Please copy the listing below line for line, changing nothing and leaving nothing out.

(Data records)

<<<<

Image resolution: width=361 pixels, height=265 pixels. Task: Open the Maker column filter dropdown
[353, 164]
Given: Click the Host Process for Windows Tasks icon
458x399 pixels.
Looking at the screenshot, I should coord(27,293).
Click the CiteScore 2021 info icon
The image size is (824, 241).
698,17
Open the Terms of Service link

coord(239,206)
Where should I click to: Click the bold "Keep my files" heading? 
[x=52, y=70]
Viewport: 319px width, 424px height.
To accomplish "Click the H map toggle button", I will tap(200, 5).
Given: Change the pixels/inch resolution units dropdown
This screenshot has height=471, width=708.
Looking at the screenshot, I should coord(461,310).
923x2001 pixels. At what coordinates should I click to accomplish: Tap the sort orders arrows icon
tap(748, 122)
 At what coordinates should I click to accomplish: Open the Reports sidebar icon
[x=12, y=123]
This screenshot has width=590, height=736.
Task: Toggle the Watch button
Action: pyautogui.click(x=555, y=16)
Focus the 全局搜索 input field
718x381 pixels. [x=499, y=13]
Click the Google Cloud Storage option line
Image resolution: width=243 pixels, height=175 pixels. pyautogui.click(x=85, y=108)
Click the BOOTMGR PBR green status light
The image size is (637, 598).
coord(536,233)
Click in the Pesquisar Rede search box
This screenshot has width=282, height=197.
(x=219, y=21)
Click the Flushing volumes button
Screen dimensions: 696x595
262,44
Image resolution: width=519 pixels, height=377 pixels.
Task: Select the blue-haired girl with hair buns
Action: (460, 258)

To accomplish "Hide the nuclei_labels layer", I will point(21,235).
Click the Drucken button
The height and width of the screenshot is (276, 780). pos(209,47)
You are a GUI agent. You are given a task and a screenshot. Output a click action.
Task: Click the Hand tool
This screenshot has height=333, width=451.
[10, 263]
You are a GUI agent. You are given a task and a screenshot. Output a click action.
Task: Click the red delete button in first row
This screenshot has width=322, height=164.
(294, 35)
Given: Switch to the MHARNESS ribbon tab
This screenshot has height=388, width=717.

>>>>

EXERCISE RESPONSE
Image resolution: width=361 pixels, height=265 pixels. Task: Open the Maker column filter dropdown
[353, 164]
Given: Click the Host Process for Windows Tasks icon
458x399 pixels.
Looking at the screenshot, I should coord(27,293).
Click the CiteScore 2021 info icon
The image size is (824, 241).
698,17
Open the Terms of Service link

coord(239,206)
Where should I click to: Click the bold "Keep my files" heading? 
[x=52, y=70]
Viewport: 319px width, 424px height.
To accomplish "Click the H map toggle button", I will tap(200, 5).
Given: Change the pixels/inch resolution units dropdown
This screenshot has height=471, width=708.
Looking at the screenshot, I should coord(461,310).
923x2001 pixels. At what coordinates should I click to accomplish: Tap the sort orders arrows icon
tap(748, 122)
 At what coordinates should I click to accomplish: Open the Reports sidebar icon
[x=12, y=123]
This screenshot has width=590, height=736.
Task: Toggle the Watch button
Action: pyautogui.click(x=555, y=16)
Focus the 全局搜索 input field
718x381 pixels. [x=499, y=13]
Click the Google Cloud Storage option line
Image resolution: width=243 pixels, height=175 pixels. pyautogui.click(x=85, y=108)
Click the BOOTMGR PBR green status light
The image size is (637, 598).
coord(536,233)
Click in the Pesquisar Rede search box
This screenshot has width=282, height=197.
(x=219, y=21)
Click the Flushing volumes button
Screen dimensions: 696x595
262,44
Image resolution: width=519 pixels, height=377 pixels.
Task: Select the blue-haired girl with hair buns
Action: (460, 258)

To accomplish "Hide the nuclei_labels layer", I will point(21,235).
Click the Drucken button
The height and width of the screenshot is (276, 780). pos(209,47)
You are a GUI agent. You are given a task and a screenshot. Output a click action.
Task: Click the Hand tool
This screenshot has height=333, width=451.
[10, 263]
You are a GUI agent. You are given a task and a screenshot. Output a click action.
Task: Click the red delete button in first row
This screenshot has width=322, height=164.
(294, 35)
Given: Switch to the MHARNESS ribbon tab
This screenshot has height=388, width=717.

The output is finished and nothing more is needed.